[Collection entries]
- Opening Delimiter -
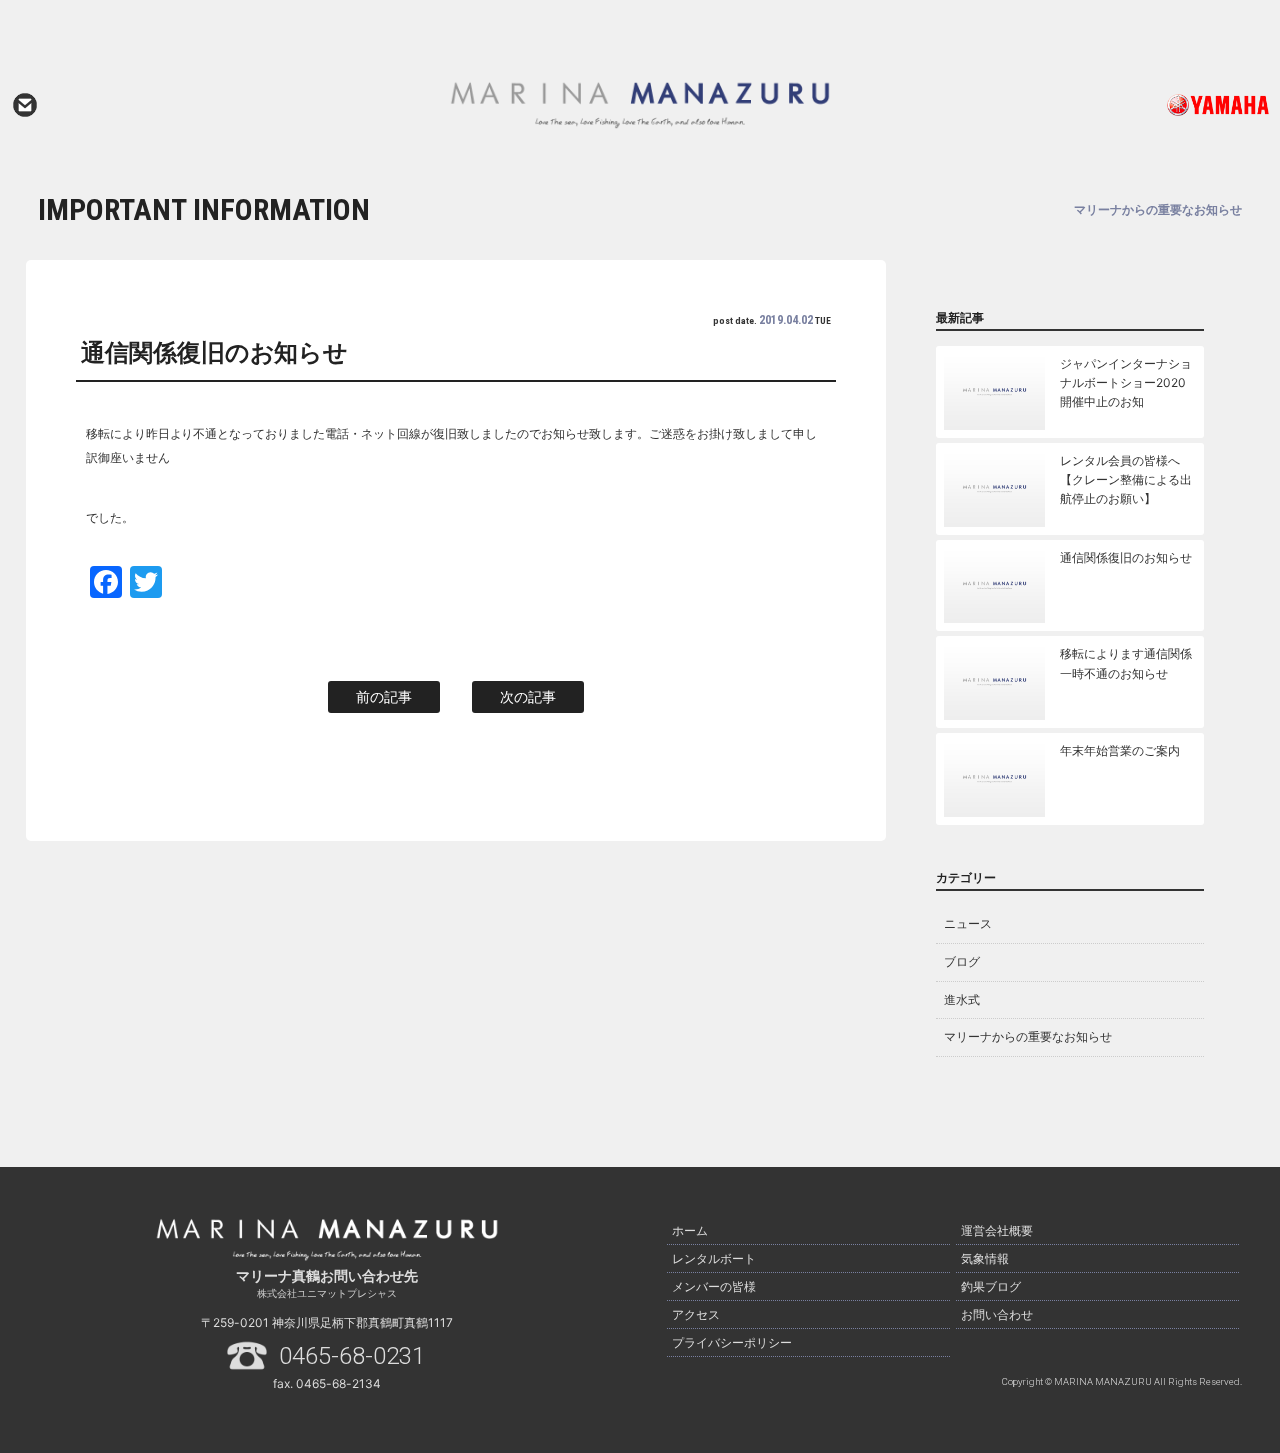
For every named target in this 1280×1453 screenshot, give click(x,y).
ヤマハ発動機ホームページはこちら (1147, 105)
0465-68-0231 (352, 1356)
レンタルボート (714, 1258)
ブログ (962, 961)
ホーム (690, 1230)
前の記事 (384, 696)
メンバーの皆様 (714, 1286)
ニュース (968, 923)
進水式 (962, 999)
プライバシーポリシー (732, 1342)
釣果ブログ (991, 1286)
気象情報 (985, 1258)
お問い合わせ (25, 105)
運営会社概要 (997, 1230)
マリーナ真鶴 (640, 105)
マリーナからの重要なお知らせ (1028, 1036)
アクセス (696, 1314)
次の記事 (528, 696)
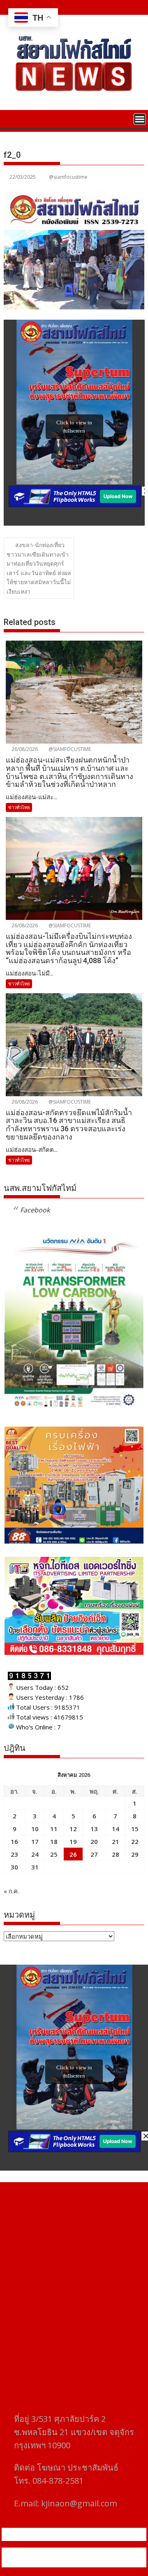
- Closing Delimiter -
Set down all the data again exactly as above, pictures excluded.

→ **Answer space**:
For every named target in this 1280×1453 screenshot, give click(x,y).
ヤマハ発動機ホームページはこちら (1147, 105)
0465-68-0231 (352, 1356)
レンタルボート (714, 1258)
ブログ (962, 961)
ホーム (690, 1230)
前の記事 (384, 696)
メンバーの皆様 (714, 1286)
ニュース (968, 923)
進水式 (962, 999)
プライバシーポリシー (732, 1342)
釣果ブログ (991, 1286)
気象情報 (985, 1258)
お問い合わせ (25, 105)
運営会社概要 (997, 1230)
マリーナ真鶴 (640, 105)
マリーナからの重要なお知らせ (1028, 1036)
アクセス (696, 1314)
次の記事 (528, 696)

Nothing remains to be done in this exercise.